═════ Exercise data
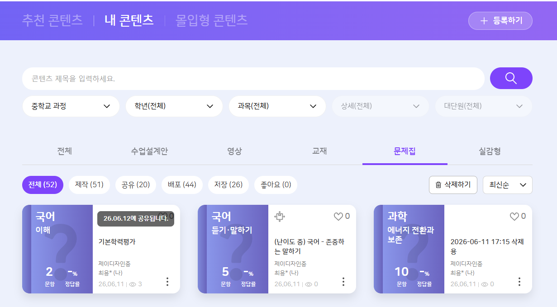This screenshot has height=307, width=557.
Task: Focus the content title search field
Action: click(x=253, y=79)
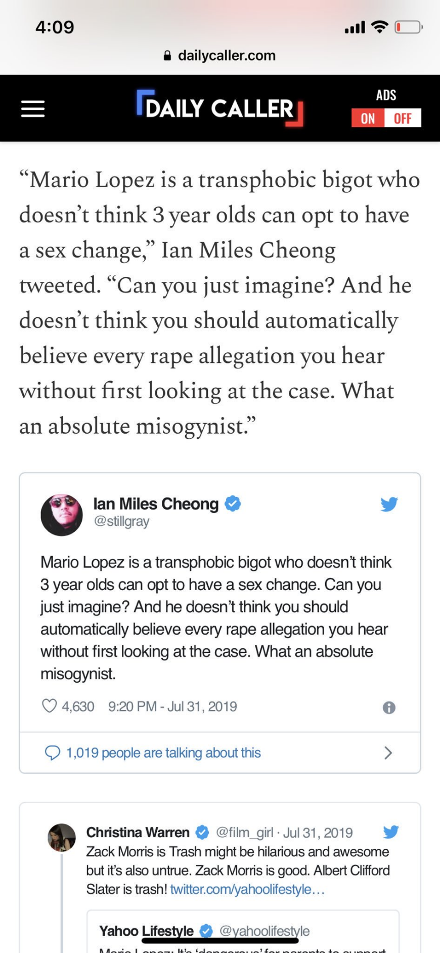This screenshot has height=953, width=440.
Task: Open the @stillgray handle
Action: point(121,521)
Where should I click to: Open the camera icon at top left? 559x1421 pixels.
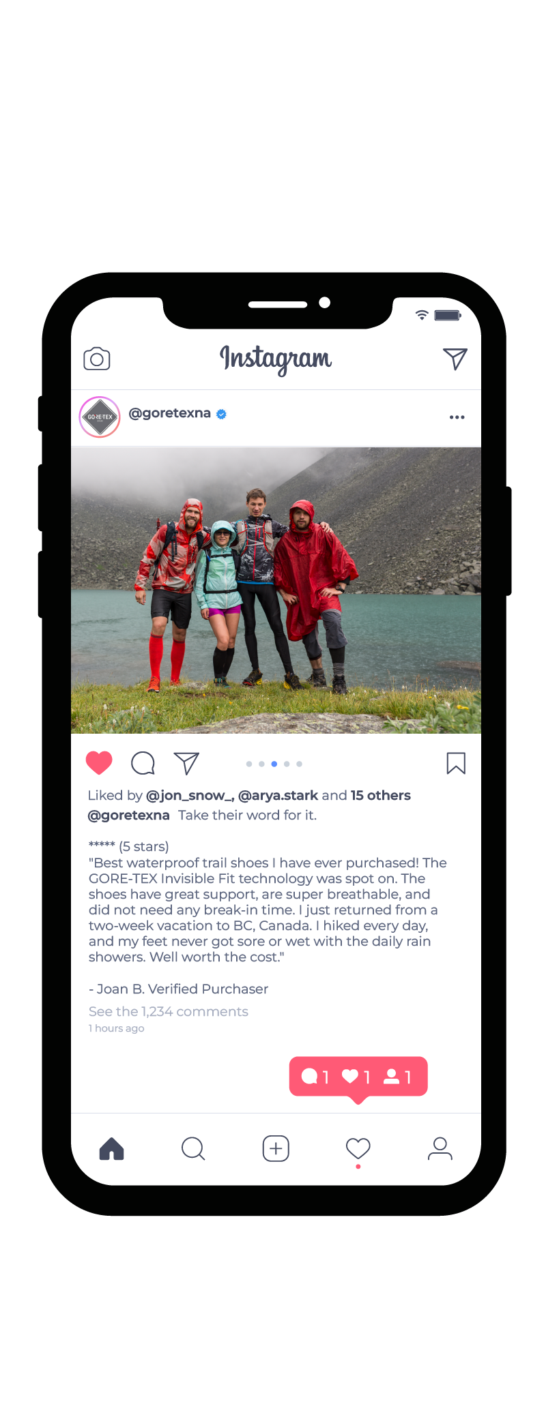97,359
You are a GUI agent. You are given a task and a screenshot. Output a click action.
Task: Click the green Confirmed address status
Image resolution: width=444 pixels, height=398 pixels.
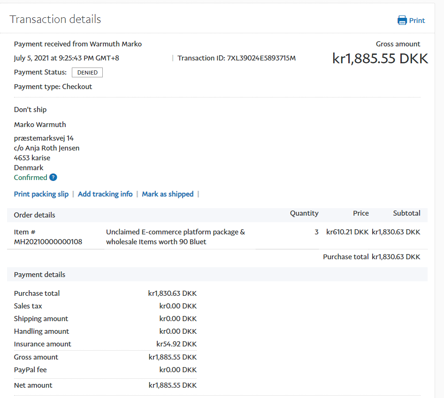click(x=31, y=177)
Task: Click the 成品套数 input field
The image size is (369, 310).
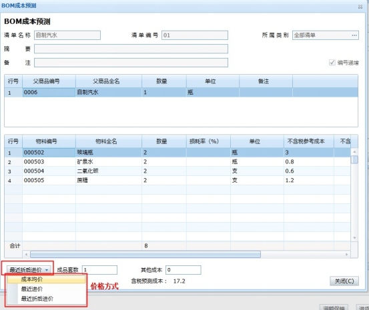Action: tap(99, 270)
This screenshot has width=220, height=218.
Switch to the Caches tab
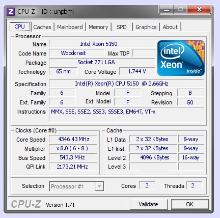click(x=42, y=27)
══════════
Output only the lines that run from the line containing "This screenshot has width=220, height=218." to the last line of the data, exactly as they stand and without pictures.

This screenshot has width=220, height=218.
Switch to the Caches tab
click(x=42, y=27)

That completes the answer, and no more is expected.